=== GIVEN DATA ===
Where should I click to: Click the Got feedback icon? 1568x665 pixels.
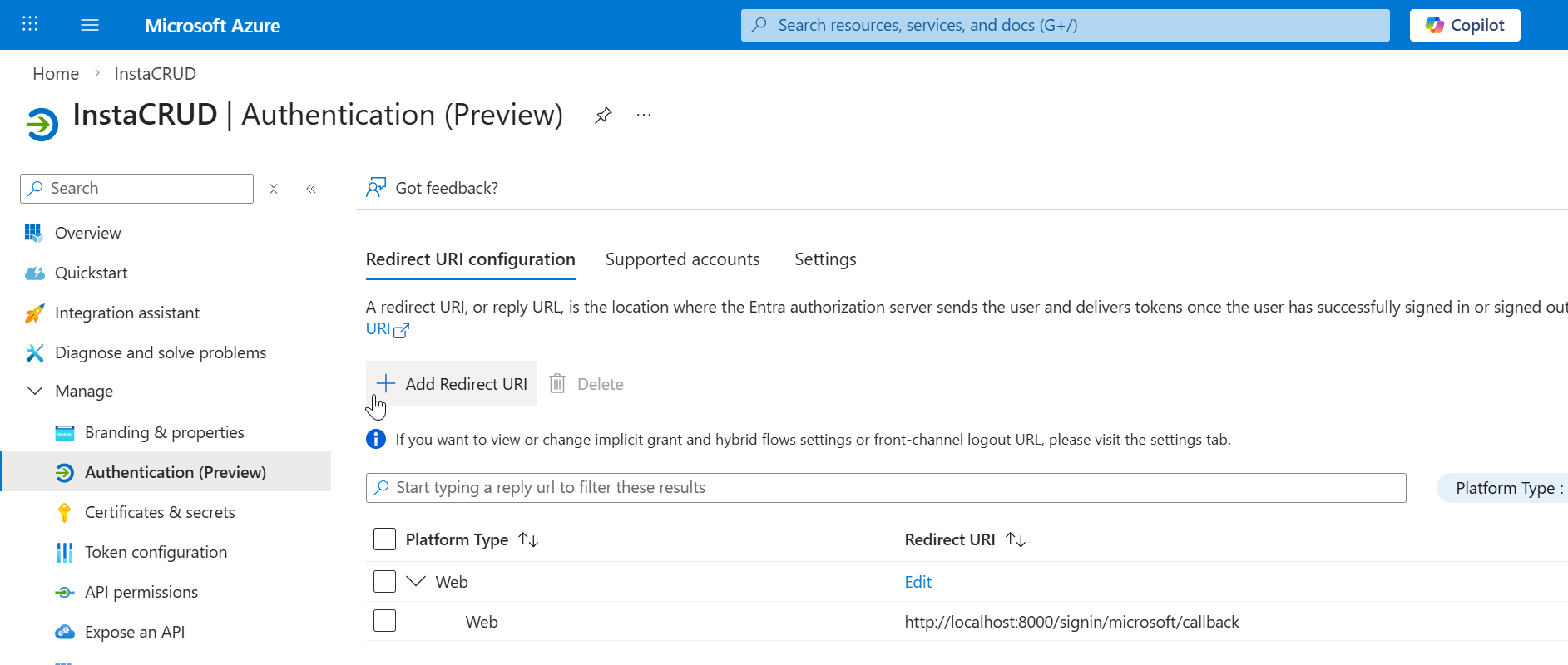pyautogui.click(x=376, y=188)
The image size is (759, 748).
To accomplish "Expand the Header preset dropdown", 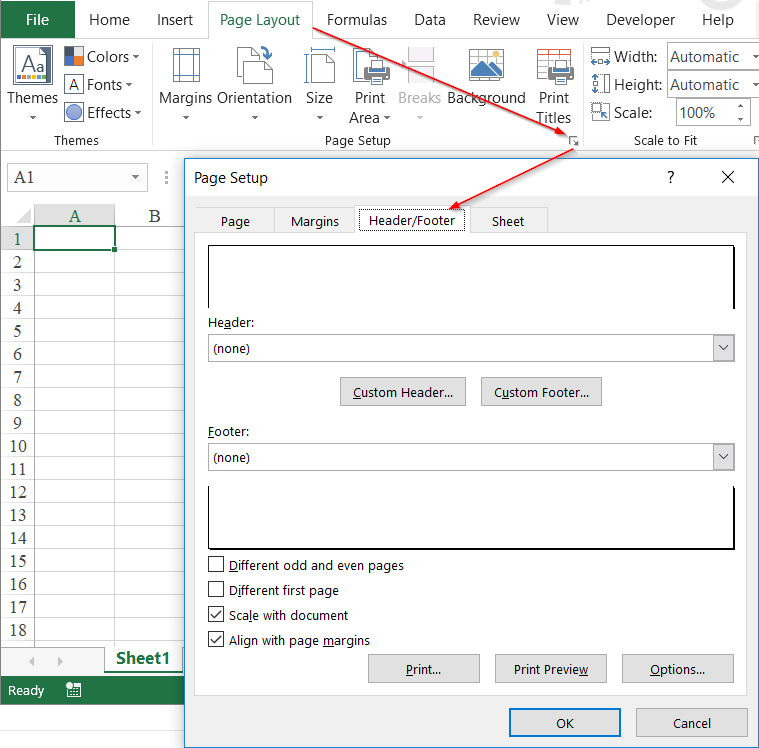I will (723, 348).
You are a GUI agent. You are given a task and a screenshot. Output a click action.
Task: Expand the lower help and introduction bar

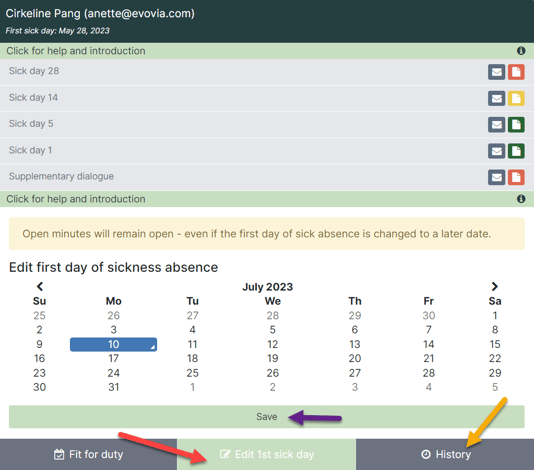pyautogui.click(x=267, y=199)
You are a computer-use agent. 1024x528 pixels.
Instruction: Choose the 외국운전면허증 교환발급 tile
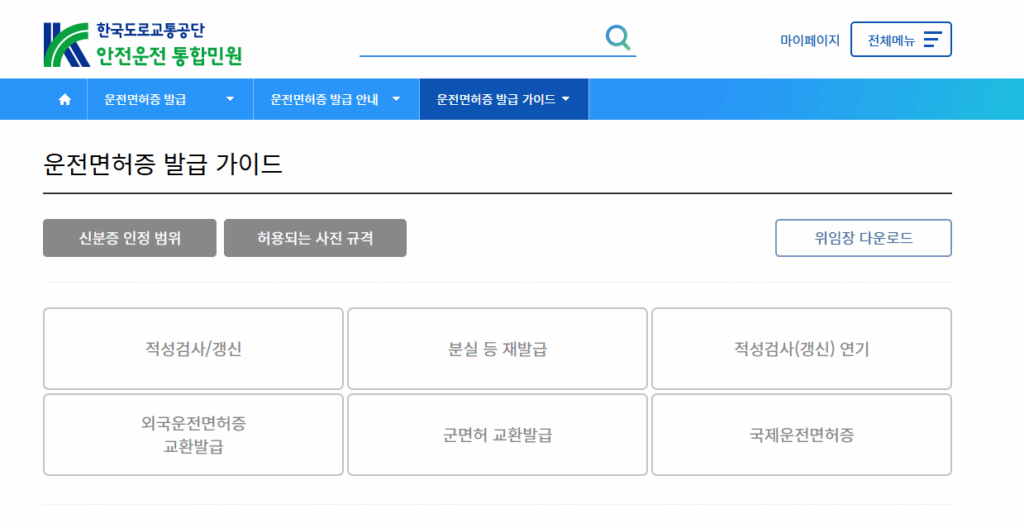click(x=193, y=435)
===
* _THE TASK_: Write the lines from the line containing "You are a GUI" through the last line of the data out again exactly, and only those lines; pictures stay out.

* _OUTPUT BELOW_:
You are a GUI agent. You are given a task and a screenshot. Output a click action.
Task: Expand the lower help and introduction bar

pyautogui.click(x=267, y=199)
You are a computer-use agent. 1024x528 pixels.
Instruction: Choose the 외국운전면허증 교환발급 tile
click(x=193, y=435)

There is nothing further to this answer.